Collected data
§ §

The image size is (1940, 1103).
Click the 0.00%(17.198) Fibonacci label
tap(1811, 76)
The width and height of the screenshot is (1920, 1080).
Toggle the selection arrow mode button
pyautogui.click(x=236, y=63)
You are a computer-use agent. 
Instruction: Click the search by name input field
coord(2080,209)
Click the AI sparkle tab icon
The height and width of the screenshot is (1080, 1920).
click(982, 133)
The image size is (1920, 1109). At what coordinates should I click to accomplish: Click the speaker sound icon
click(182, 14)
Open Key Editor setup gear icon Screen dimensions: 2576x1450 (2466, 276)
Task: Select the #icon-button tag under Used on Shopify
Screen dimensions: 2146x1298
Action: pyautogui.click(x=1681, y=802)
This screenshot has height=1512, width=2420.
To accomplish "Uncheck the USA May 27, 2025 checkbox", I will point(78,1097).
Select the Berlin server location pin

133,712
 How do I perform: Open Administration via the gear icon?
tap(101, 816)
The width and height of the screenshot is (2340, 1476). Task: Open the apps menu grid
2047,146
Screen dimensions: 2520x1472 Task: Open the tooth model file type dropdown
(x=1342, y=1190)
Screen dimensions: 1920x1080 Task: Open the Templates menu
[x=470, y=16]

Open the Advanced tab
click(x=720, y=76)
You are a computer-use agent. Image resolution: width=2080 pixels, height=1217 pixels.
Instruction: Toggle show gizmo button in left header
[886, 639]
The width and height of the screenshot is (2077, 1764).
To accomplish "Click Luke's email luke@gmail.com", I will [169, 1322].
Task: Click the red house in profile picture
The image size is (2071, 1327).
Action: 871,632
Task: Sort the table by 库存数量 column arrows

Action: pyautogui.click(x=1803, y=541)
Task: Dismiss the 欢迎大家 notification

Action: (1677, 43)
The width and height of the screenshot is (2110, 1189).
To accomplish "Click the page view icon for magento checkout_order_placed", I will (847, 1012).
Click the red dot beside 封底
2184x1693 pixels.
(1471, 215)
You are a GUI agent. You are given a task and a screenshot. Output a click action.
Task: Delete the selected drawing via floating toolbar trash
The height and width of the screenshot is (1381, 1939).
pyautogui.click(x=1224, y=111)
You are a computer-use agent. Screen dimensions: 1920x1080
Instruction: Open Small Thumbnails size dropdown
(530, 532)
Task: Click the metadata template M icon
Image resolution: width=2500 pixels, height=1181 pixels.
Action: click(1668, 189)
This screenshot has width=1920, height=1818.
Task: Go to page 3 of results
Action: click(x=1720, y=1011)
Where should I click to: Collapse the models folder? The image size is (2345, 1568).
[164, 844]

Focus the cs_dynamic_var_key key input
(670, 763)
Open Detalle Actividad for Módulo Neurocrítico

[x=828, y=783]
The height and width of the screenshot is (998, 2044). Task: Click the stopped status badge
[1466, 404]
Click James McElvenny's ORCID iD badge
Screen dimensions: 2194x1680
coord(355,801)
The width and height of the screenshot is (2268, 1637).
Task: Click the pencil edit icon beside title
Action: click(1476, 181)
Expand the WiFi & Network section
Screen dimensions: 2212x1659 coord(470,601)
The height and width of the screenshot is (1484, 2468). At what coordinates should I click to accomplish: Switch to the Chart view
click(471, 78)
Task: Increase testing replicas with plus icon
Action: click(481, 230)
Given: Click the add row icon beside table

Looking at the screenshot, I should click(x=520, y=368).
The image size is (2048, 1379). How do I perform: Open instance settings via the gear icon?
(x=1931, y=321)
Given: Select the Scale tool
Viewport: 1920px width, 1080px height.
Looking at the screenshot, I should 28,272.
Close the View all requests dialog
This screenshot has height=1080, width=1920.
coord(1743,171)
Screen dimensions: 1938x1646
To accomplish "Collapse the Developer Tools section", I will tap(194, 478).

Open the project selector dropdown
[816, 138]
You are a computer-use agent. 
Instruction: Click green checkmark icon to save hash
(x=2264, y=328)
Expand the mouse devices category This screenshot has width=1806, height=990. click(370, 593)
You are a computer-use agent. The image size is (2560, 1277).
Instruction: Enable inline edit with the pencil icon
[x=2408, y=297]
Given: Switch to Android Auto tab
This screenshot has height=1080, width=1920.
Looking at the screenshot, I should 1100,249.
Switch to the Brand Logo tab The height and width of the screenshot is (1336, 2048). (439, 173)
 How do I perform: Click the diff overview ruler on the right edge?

§ §

■ Problem details ■
For the string "computer", show each line of the entries above where it occurs.

■ Written response ■
You are a computer-use agent. 
You are a computer-use agent. Image resolution: width=2080 pixels, height=1217 pixels.
You are a computer-use agent. Screen dimensions: 1920x1080
You are a computer-use agent. 
You are a computer-use agent. The image size is (2560, 1277).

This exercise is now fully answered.